Short-Form Videos and Mental Health: A Knowledge-Guided Neural Topic Model
提出一种知识引导的神经主题模型,在视频上传时预测其引发青少年自杀意念的风险,优于现有模型,可用于平台内容审核以保护心理健康。
Short-form video platforms such as TikTok and Douyin are widely used but have sparked serious concerns about their impact on youth mental health, especially suicidal thoughts. This study introduces a novel knowledge-guided neural topic model that predicts a video’s potential to induce suicidal thoughts in viewers at the time of upload. Unlike existing models, our approach integrates medical knowledge on suicide risk factors with user-generated content to improve prediction accuracy and explainability.
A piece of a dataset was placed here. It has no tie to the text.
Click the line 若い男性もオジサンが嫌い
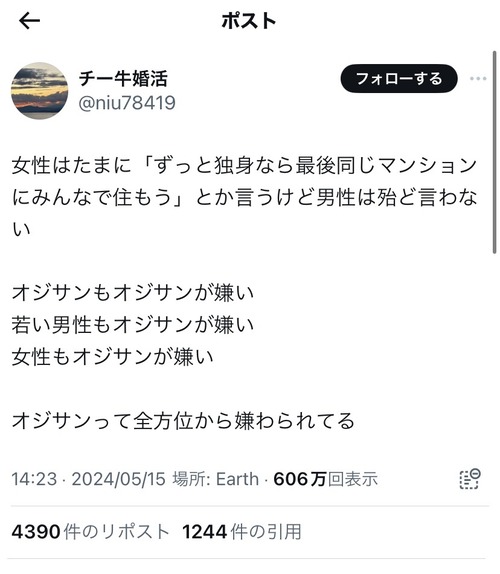 point(133,325)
Tested on real-world data from two major platforms, the model not only outperforms current machine learning and deep learning benchmarks but also uncovers emerging content themes linked to suicidal thought risk. For practice, this tool can be directly integrated into platforms’ content moderation pipelines, identifying high-risk videos for follow-up human review before harm spreads. For policy, it offers a scalable and ethically informed method to mitigate digital risks to youth mental health, balancing user safety with content creator rights. This work offers a critical step forward in responsible AI and public mental health protection in the era of algorithm-driven media.